[Manually cross-posted to LessWrong here.]
There are some great collections of examples of things like specification gaming, goal misgeneralization, and AI improving AI. But almost all of the examples are from demos/toy environments, rather than systems which were actually deployed in the world.
There are also some databases of AI incidents which include lots of real-world examples, but the examples aren't related to failures in a way that makes it easy to map them onto AI risk claims. (Probably most of them don't in any case, but I'd guess some do.)
I think collecting real-world examples (particularly in a nuanced way without claiming too much of the examples) could be pretty valuable:
- I think it's good practice to have a transparent overview of the current state of evidence
- For many people I think real-world examples will be most convincing
- I expect there to be more and more real-world examples, so starting to collect them now seems good
What are the strongest real-world examples of AI systems doing things which might scale to AI risk claims?

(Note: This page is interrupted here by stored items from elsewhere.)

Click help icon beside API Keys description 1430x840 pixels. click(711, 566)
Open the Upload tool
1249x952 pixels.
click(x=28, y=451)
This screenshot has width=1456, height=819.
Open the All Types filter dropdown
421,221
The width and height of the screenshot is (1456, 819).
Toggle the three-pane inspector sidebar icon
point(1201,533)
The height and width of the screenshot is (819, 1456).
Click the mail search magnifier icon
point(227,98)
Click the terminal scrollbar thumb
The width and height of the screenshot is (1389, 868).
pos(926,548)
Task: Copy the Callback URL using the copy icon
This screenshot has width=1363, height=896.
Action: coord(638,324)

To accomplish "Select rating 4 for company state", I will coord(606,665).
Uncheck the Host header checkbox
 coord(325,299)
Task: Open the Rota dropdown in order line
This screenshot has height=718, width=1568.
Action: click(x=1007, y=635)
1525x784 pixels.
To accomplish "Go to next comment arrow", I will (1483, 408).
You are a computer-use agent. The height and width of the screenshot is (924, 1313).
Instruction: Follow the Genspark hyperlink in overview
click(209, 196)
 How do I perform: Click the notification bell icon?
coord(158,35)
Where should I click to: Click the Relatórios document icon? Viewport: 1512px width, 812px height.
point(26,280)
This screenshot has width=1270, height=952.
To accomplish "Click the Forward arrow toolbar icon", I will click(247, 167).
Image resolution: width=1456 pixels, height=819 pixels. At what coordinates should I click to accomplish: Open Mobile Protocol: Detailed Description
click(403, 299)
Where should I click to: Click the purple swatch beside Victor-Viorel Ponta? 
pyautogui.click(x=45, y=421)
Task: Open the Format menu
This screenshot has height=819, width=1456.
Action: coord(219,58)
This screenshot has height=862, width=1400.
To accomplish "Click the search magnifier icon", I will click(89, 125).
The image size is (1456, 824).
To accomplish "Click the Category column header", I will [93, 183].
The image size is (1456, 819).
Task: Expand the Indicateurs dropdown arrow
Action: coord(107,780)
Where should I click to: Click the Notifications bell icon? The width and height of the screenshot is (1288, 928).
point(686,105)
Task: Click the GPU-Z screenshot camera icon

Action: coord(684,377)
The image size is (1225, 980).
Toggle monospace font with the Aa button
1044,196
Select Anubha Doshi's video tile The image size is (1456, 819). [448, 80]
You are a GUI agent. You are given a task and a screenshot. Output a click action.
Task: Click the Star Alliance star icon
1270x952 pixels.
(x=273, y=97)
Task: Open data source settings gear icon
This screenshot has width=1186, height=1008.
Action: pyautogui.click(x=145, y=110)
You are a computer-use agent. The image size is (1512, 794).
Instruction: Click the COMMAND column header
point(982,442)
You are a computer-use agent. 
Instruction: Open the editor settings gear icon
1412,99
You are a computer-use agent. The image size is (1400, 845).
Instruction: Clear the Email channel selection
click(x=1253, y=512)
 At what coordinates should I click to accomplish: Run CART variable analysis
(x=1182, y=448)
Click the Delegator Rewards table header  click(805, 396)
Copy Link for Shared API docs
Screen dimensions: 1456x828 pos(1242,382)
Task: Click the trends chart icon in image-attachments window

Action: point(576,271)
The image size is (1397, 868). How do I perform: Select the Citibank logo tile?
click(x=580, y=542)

I'm particularly interested in whether there are any good real-world examples of:
- Goal misgeneralization
- Deceptive alignment (answer: no, but yes to simple deception?)
- Specification gaming
- Power-seeking
- Self-preservation
- Self-improvement
This feeds into a project I'm working on with AI Impacts, collecting empirical evidence on various AI risk claims. There's a work-in-progress table here with the main things I'm tracking so far - additions and comments very welcome.
Maybe it doesn’t quite answer your question, but Bing was an example that AI arms races are likely due to the profit incentive. Thought it was worth mentioning because that's part of the story.
The only part of the Bing story which really jittered me is that time the patched version looked itself up through Bing Search, saw that the previous version Sydney was a psycho, and started acting up again. "Search is sufficient for hyperstition."